Tracing a soldier's or sailor's death that occurred during warfare is often a struggle, especially when trying to conduct the research online. The death may appear in the files of his military service, though it may at times be quite vague, understandably. If the man died in battle, there is a better chance of a death having been noted in his military file than if he died later of wounds or in a prisoner of war camp, as communications between enemies are always fraught.
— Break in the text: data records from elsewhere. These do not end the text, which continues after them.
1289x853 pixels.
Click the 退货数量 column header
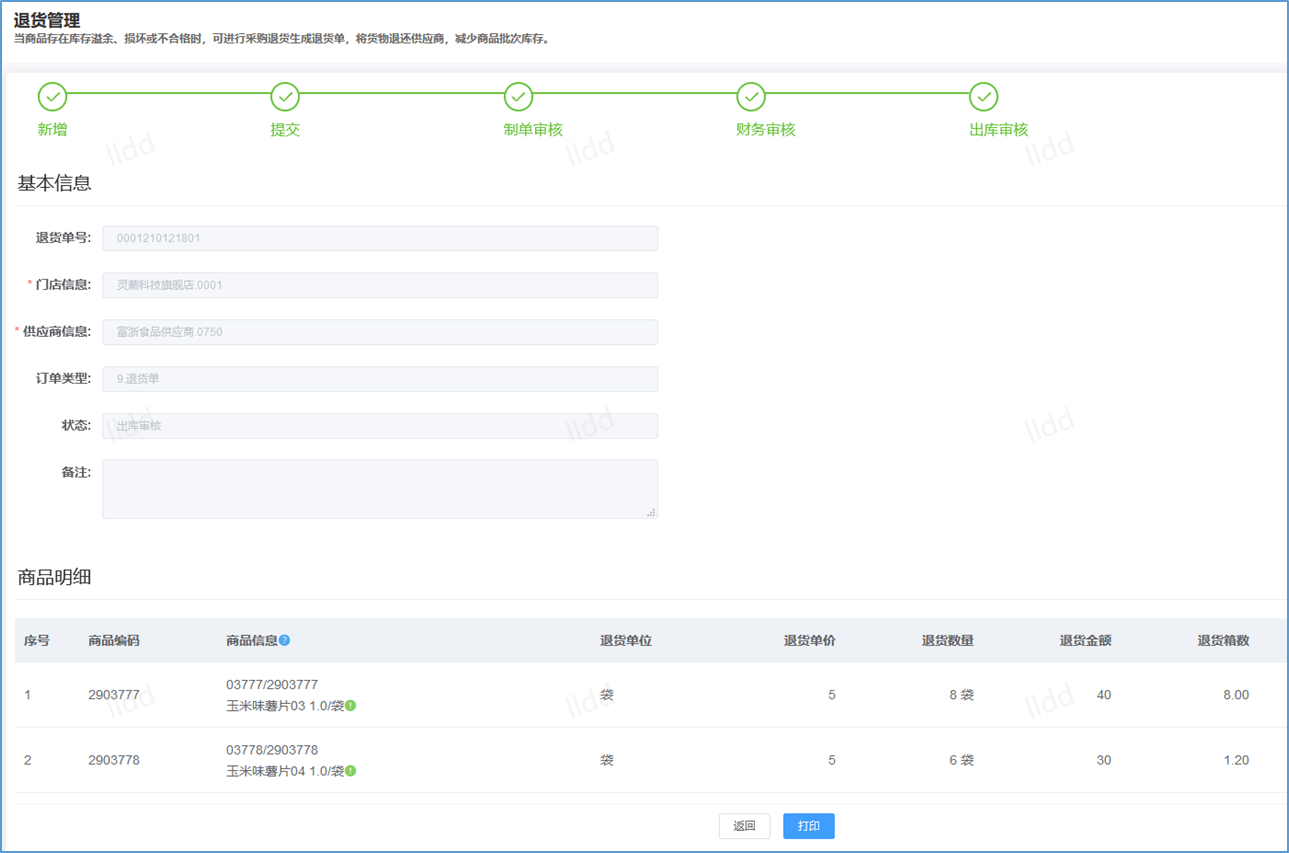[x=947, y=641]
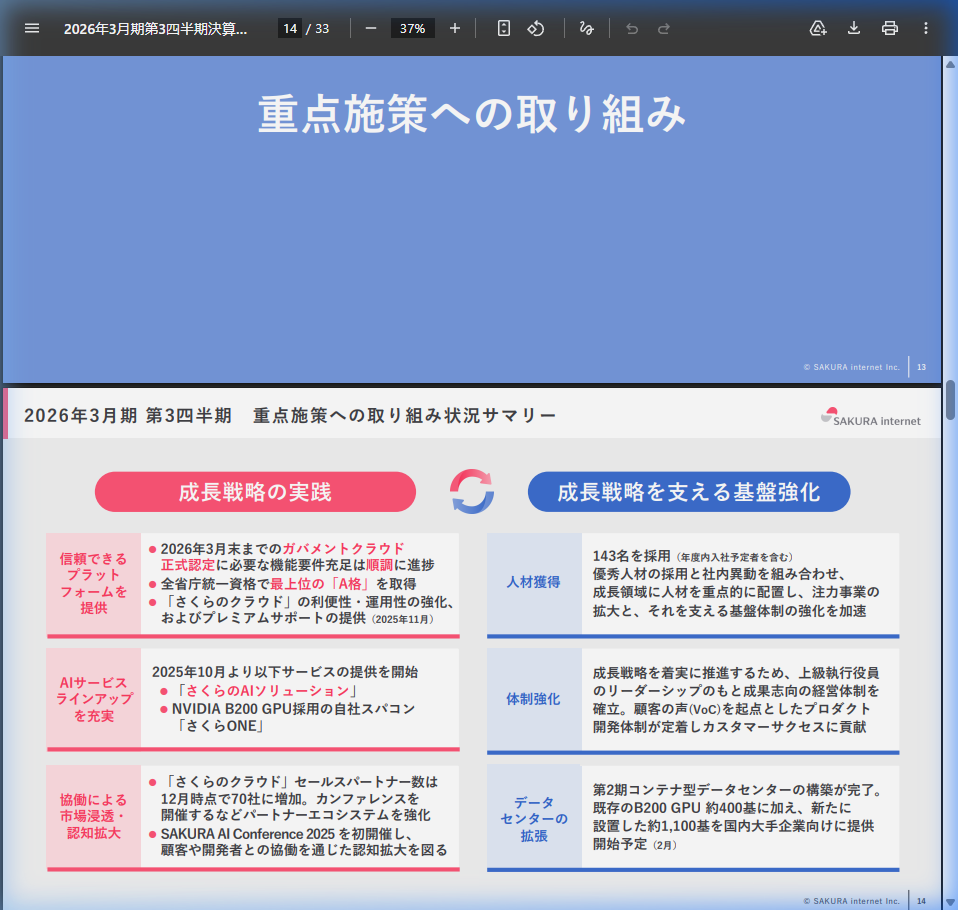Viewport: 958px width, 910px height.
Task: Click the 37% zoom level indicator
Action: [x=412, y=28]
During the Napoleonic Wars (1803-1815), many thousands of prisoners of war were taken by the French and sent to camps, called dépôts, throughout the country. We have written before of the civilian British prisoners, of whom Professor Peter Clark, the authority on the subject of the British prisoners, says there were over nineteen thousand, though the French records we have seen admit to only about sixteen thousand.
In addition to the civilian prisoners, there were, of course, military, naval and merchant marine prisoners. They were of many nationalities and vast numbers. There were so many Spanish that they ended up imprisoned in fifty-one departments. Seventy thousand Polish, Russian, and Austrian prisoners were taken after the Battle of Austerlitz in 1805 and twenty thousand more Austrians were taken and sent to France the following year. The archives are full of frantic missives from local mayors across France insisting that they cannot house, feed or guard the thousands of prisoners being sent to their towns.
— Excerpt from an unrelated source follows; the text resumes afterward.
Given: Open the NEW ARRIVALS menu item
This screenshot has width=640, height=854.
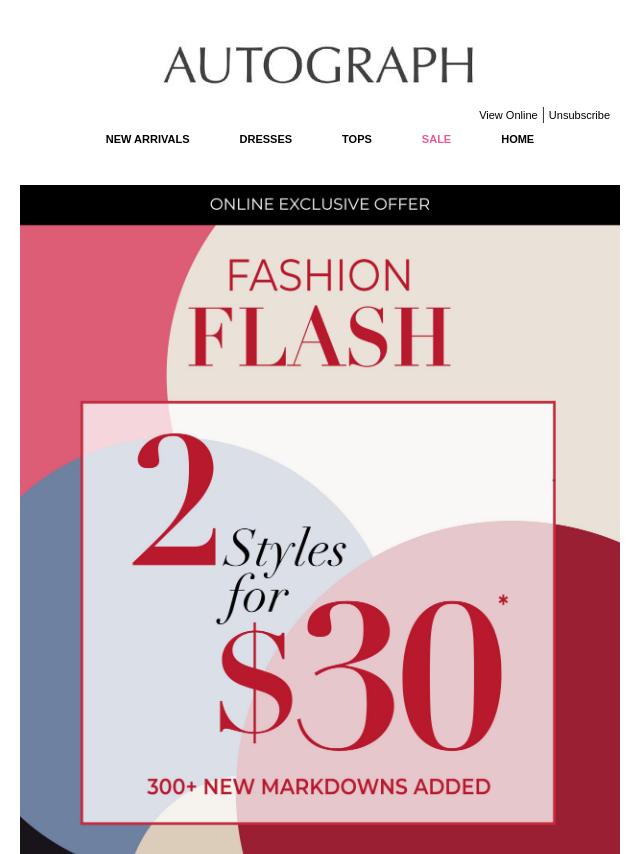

Should you be tracing an ancestor who was not French but may have been such a prisoner who died in France, there is a good chance -- now that so many of the Departmental Archives have put their actes d'état civil online -- of finding a death registration. Firstly, however, you need to know the towns where the prison depots were. The main ones were:
- Bitche in the department of Moselle
- Sarrelibre or Sarrelouis, now in Germany
- Valenciennes, Maubeuge and Cambrai, in the department of Nord
- Arras, in the department of Pas-de-Calais
- Auxonne, in the department of Côte-d'Or
- Besançon, in the department of Doubs
- Longwy, in the department of Meurthe-et-Moselle
- Briançon and Mont-Dauphin, in the department of Hautes-Alpes
- Givet, Charlemont and Sedan, in the department of Ardennes
- Joux in the department of Rhône
Many of the towns above were chosen because they had fortresses built by Vauban, from which it was as difficult to escape as the defenses of which were difficult to breach. Many coastal towns with fortresses, such as Brest, Dunkirk and Marseilles, also held prisoners, as did anyplace with a big enough jail in a pinch, especially when they were being marched from one place to another.
If a prisoner died, a death registration was written. Depending on the local officials, it may have been quite simple, giving only the man's name and nationality, as in the example below showing the death of "François Kersten, prisoner of war, prussian, native of Breslo [Wroclaw], department of Sillesie [Silesia, Poland]" aged twenty-eight, died in hospital at the prison town of Briançon in 1814.
Some give the names of parents. By reading through the death (and marriage, by the way!) registrations for the years from 1803 to 1815 in these towns, you may find your ancestor. We hope so!